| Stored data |
↓
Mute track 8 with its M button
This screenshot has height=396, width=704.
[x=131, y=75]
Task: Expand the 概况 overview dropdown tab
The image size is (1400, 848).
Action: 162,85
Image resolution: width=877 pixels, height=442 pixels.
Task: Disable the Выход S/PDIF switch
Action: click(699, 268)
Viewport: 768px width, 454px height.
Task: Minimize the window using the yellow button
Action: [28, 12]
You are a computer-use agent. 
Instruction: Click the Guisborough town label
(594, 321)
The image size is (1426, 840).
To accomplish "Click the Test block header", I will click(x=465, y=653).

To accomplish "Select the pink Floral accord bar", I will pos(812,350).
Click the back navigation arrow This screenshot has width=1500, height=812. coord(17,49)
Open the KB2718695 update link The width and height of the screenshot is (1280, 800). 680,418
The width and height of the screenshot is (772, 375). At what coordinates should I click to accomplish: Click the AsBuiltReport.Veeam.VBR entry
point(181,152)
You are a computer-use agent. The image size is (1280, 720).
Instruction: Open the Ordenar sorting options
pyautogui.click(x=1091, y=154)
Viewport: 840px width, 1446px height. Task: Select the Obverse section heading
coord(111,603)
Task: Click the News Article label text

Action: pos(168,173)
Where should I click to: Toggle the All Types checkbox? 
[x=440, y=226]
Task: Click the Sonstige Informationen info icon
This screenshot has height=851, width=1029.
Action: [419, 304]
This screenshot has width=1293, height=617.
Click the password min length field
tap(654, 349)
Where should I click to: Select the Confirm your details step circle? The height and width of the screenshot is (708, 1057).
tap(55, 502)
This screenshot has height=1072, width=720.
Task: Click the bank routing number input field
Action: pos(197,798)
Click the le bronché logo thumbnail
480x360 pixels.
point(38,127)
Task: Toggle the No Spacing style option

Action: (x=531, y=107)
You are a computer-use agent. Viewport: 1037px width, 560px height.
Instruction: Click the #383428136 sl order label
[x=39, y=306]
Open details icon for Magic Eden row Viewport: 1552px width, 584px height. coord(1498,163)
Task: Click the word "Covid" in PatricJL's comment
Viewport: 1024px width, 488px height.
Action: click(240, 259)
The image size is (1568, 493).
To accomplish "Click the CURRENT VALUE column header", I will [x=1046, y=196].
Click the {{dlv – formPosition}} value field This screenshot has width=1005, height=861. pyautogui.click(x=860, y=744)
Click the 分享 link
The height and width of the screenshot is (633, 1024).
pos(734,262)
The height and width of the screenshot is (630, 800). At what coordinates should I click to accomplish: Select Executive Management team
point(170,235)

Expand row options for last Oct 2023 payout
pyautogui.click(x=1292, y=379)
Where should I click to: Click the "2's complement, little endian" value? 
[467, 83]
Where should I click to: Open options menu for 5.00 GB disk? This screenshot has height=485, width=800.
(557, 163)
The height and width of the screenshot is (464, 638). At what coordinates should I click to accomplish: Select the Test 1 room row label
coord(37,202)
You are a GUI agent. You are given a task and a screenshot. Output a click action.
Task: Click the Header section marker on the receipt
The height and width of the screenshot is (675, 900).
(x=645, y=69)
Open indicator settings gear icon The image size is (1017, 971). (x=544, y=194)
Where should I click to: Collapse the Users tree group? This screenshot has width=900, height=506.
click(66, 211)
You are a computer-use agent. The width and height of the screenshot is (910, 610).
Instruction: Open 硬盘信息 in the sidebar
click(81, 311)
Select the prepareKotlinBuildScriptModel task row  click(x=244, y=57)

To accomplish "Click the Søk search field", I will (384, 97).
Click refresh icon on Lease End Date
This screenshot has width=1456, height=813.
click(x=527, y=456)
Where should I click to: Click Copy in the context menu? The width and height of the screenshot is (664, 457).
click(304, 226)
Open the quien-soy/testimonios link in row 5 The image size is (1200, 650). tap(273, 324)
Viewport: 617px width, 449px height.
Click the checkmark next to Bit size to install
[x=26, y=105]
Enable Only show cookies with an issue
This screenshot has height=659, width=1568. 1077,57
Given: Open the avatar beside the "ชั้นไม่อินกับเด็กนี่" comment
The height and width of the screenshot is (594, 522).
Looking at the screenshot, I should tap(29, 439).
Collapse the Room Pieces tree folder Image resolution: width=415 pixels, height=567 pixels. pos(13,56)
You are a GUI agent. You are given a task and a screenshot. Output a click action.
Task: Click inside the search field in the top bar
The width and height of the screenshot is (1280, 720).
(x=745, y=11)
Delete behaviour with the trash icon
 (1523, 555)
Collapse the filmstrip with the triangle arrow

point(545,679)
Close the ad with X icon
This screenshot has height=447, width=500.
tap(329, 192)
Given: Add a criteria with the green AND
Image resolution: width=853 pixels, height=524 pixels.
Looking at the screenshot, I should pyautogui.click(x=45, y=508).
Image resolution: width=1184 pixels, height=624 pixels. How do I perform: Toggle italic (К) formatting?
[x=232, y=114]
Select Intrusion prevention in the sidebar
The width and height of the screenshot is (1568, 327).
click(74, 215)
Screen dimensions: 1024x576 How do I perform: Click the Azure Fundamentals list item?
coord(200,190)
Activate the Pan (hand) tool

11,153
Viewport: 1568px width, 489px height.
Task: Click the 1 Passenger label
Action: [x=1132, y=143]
↑
| Exercise objective |
Tally the lines of the records above that contain the word "agent". Give only the total.

| Answer space |
6